* [Objective a]:
Present the records from the line with "Click the printer icon in the top header" to the line with "Action: (x=298, y=149)" as a Markdown table with the columns Row and Line, numbering each row and leaving out blank lines.

* [Quoted passage]:
+-------+

14 IMCWP, Contribution of CPUSA [En.]
Sunday, 25 November 2012 00:00
Communist Party, USA. (CPUSA)
Contribution of the Communist Party USA
14th International Meeting of CWP
Presented by Erwin Marquit,
Organizational Secretary Minnesota/Dakotas District, CPUSA; member of International Department CPUSA.
We
express our gratitude to the Lebanese Communist Party for hosting this
important meeting under the present difficult conditions. The
Communist Party USA not only welcomes the reelection of President
Barack Obama, but actively engaged in the electoral campaign for his
reelection and for the election of many Democratic Party congressional
candidates. We regarded the 2012 election as the most important in the
United States since 1932, an election held in the midst of the Great
Depression. The
election of President Franklin Roosevelt in 1932 led to the
legalization of the right of workers to organize labor unions and to
bargain collectively with employers. It led to the establishment of a
compulsory employer-worker funded pension system for retired workers. It
also introduced measures that enabled unemployed families to survive
the Great Depression, among which were employment in the public sector
for the unemployed, work camps for youth, and food provisions for the
poverty stricken. Except for the youth camps, which ended with the onset
of World War II, all of these are measures that the 2012 Republican
Party agenda would have eliminated or greatly weakened. We believed that
if the Republican candidate for President were elected and if both
houses of the Congress fell under the control of the far right, racist
sector (calling itself the “Tea Party”) that now dominates the
Republican Party, the nation’s return to pre-1932 conditions would be a
real danger. Because
of this danger, we viewed our participation in mainstream electoral
activity as obligatory, even though both major parties in the United
States are dominated by capital, with no effective competition from a
mass-scale social-democratic party, We are aware that some on the Left
in the United States thought that the correct approach to the elections
was either to boycott them, or as a protest, to run or support
small-scale left-wing candidacies with no possible chance of winning. We
Communists rejected this strategy because too much was at stake. Why did the Communist Party not run a candidate in the 2012 presidential elections? In
the 1930s, the CPUSA played an outstanding role in the establishment of
industrial unionism and the winning of sweeping social welfare
measures. In the course of those struggles the Communist Party grew
rapidly, achieving a membership of close to 100,000. At that time, we
always pointed out clearly that the lasting solution to the crises
produced by the capitalist system was the replacement of the capitalist
system itself. In our election pamphlets for the 2012 elections, we
continued to emphasize the long-term goal of a socialist transformation
of the economy. With
the beginning of the Cold War in 1946, the U.S. government introduced a
wide range of repressive measures against the Communist Party, which
included the imprisonment of its leaders and those that replaced them,
and the blacklisting of its members to deny them employment. Eight camps
for internment of Communists in case of a national emergency were
constructed; Communist-led labor unions were denied
collective-bargaining rights; eleven unions that refused to purge
Communists from their leadership ranks were expelled from the CIO labor
federation, and all but two of these were subsequently destroyed. Under
these oppressive measures, the size of the Party was vastly reduced. The
internal crises within the socialist countries and the subsequent
collapse of socialist systems in the Soviet Union and Eastern Europe
took a further toll. Anti-Communist sentiment among sectors of the U.S.

+-------+

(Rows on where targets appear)
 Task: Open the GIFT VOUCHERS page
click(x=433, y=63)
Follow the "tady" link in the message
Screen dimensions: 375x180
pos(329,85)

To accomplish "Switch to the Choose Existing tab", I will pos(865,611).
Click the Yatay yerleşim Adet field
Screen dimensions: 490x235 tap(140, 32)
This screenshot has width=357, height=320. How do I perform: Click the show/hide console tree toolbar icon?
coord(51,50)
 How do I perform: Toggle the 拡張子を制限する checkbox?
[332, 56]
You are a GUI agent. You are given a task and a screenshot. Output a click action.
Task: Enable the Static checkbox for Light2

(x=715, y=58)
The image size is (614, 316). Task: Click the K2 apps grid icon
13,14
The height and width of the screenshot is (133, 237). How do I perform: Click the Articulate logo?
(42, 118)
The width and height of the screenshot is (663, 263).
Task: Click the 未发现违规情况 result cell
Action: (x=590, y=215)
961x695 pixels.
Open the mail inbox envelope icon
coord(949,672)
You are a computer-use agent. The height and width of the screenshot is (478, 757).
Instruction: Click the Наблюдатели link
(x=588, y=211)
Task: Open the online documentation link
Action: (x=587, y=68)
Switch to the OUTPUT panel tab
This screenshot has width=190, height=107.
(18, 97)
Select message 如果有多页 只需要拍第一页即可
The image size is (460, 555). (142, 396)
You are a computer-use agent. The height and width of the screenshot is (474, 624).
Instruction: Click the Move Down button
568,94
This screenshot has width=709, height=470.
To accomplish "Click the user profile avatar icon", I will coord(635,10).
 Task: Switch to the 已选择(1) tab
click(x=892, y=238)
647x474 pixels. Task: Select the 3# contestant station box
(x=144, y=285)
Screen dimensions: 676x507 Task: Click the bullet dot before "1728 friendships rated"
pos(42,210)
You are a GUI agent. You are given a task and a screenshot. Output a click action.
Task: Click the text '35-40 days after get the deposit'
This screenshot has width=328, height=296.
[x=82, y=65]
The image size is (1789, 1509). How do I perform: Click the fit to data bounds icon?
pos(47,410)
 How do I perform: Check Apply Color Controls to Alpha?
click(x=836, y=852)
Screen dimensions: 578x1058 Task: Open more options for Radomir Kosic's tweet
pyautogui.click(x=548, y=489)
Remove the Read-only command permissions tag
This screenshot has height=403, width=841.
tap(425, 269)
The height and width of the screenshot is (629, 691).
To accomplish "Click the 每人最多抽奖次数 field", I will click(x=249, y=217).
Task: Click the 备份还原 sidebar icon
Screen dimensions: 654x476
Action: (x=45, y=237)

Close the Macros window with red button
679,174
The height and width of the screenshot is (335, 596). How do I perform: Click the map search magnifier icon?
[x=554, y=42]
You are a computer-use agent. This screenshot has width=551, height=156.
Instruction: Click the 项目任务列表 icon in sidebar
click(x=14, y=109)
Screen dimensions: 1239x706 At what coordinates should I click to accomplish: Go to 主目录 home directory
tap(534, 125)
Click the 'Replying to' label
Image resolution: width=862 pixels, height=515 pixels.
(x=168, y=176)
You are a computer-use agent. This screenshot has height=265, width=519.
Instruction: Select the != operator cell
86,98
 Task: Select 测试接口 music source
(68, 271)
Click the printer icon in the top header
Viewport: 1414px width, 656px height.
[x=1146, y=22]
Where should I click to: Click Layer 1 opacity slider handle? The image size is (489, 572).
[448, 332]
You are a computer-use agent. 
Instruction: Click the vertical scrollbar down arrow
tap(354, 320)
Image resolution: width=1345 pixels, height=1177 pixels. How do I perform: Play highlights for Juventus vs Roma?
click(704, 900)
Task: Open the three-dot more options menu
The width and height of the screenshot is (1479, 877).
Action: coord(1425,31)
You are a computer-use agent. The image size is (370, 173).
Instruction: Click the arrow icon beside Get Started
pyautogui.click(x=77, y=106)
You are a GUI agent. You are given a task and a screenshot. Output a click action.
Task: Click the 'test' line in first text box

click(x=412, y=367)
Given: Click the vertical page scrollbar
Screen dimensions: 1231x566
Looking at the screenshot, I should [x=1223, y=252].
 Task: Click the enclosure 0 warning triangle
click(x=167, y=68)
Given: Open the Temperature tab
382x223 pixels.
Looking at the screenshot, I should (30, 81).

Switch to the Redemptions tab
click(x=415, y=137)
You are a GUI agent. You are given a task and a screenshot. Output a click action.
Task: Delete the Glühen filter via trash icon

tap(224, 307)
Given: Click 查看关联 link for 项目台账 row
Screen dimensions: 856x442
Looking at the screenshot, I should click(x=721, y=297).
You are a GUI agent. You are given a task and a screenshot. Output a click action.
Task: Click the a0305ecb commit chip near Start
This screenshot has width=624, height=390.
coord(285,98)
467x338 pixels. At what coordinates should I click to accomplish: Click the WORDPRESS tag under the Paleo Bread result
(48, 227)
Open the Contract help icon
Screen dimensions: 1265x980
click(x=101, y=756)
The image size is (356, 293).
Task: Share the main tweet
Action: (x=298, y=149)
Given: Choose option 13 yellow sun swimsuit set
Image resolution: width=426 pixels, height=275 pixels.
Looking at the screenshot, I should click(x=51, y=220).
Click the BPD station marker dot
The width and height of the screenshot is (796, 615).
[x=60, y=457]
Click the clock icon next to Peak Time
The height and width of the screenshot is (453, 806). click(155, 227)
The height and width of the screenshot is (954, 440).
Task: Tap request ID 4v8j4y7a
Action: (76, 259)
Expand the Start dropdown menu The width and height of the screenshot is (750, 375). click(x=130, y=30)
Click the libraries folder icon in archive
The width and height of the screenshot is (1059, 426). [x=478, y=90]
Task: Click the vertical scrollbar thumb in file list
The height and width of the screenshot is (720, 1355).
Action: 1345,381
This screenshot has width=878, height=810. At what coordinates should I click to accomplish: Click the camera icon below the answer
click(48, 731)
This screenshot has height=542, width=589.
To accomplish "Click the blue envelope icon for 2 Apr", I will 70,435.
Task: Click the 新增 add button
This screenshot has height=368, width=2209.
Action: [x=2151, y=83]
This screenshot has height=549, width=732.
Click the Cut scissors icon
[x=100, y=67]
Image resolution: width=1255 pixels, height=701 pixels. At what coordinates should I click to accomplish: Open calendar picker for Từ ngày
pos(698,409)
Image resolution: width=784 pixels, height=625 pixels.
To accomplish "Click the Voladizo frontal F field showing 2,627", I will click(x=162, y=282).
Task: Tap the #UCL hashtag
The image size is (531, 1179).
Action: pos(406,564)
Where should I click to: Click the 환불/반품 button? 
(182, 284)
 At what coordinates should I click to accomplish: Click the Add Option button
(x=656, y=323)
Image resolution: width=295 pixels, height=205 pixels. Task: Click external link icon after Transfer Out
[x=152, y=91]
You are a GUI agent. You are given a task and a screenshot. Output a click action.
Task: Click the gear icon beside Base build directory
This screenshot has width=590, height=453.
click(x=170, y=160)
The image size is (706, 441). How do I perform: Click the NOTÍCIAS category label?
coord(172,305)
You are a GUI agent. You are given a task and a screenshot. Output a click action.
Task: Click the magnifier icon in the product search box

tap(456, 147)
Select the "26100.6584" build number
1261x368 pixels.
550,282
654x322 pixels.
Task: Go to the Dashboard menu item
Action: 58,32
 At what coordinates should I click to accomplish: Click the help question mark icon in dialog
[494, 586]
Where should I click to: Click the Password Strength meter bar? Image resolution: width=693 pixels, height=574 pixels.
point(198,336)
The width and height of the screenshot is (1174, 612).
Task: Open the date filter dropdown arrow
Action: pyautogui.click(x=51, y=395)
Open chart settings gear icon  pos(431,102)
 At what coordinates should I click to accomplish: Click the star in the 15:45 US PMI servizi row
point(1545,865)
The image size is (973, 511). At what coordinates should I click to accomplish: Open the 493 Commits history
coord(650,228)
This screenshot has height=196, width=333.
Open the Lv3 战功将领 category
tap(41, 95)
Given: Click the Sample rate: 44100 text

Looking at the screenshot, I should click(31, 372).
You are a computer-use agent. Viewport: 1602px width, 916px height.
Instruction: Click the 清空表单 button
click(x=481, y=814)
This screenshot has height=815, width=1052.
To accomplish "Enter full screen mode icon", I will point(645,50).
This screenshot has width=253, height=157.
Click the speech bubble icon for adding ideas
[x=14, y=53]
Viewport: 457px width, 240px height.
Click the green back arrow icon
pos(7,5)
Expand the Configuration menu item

+-------+

* [Objective b]:
Revise the CPUSA contribution from "14 IMCWP, Contribution" to "International Department CPUSA.", putting "District Organizer" in place of "Organizational Secretary".

* [Full answer a]:
| Row | Line |
|---|---|
| 1 | Click the printer icon in the top header |
| 2 | Viewport: 1414px width, 656px height. |
| 3 | [x=1146, y=22] |
| 4 | Where should I click to: Click Layer 1 opacity slider handle? The image size is (489, 572). |
| 5 | [448, 332] |
| 6 | You are a computer-use agent.  |
| 7 | Instruction: Click the vertical scrollbar down arrow |
| 8 | tap(354, 320) |
| 9 | Image resolution: width=1345 pixels, height=1177 pixels. How do I perform: Play highlights for Juventus vs Roma? |
| 10 | click(704, 900) |
| 11 | Task: Open the three-dot more options menu |
| 12 | The width and height of the screenshot is (1479, 877). |
| 13 | Action: coord(1425,31) |
| 14 | You are a computer-use agent. The image size is (370, 173). |
| 15 | Instruction: Click the arrow icon beside Get Started |
| 16 | pyautogui.click(x=77, y=106) |
| 17 | You are a GUI agent. You are given a task and a screenshot. Output a click action. |
| 18 | Task: Click the 'test' line in first text box |
| 19 | click(x=412, y=367) |
| 20 | Given: Click the vertical page scrollbar |
| 21 | Screen dimensions: 1231x566 |
| 22 | Looking at the screenshot, I should [x=1223, y=252]. |
| 23 |  Task: Click the enclosure 0 warning triangle |
| 24 | click(x=167, y=68) |
| 25 | Given: Open the Temperature tab |
| 26 | 382x223 pixels. |
| 27 | Looking at the screenshot, I should (30, 81). |
| 28 | Switch to the Redemptions tab |
| 29 | click(x=415, y=137) |
| 30 | You are a GUI agent. You are given a task and a screenshot. Output a click action. |
| 31 | Task: Delete the Glühen filter via trash icon |
| 32 | tap(224, 307) |
| 33 | Given: Click 查看关联 link for 项目台账 row |
| 34 | Screen dimensions: 856x442 |
| 35 | Looking at the screenshot, I should click(x=721, y=297). |
| 36 | You are a GUI agent. You are given a task and a screenshot. Output a click action. |
| 37 | Task: Click the a0305ecb commit chip near Start |
| 38 | This screenshot has width=624, height=390. |
| 39 | coord(285,98) |
| 40 | 467x338 pixels. At what coordinates should I click to accomplish: Click the WORDPRESS tag under the Paleo Bread result |
| 41 | (48, 227) |
| 42 | Open the Contract help icon |
| 43 | Screen dimensions: 1265x980 |
| 44 | click(x=101, y=756) |
| 45 | The image size is (356, 293). |
| 46 | Task: Share the main tweet |
| 47 | Action: (x=298, y=149) |

* [Full answer b]:
14 IMCWP, Contribution of CPUSA [En.]
Sunday, 25 November 2012 00:00
Communist Party, USA. (CPUSA)
Contribution of the Communist Party USA
14th International Meeting of CWP
Presented by Erwin Marquit,
District Organizer Minnesota/Dakotas District, CPUSA; member of International Department CPUSA.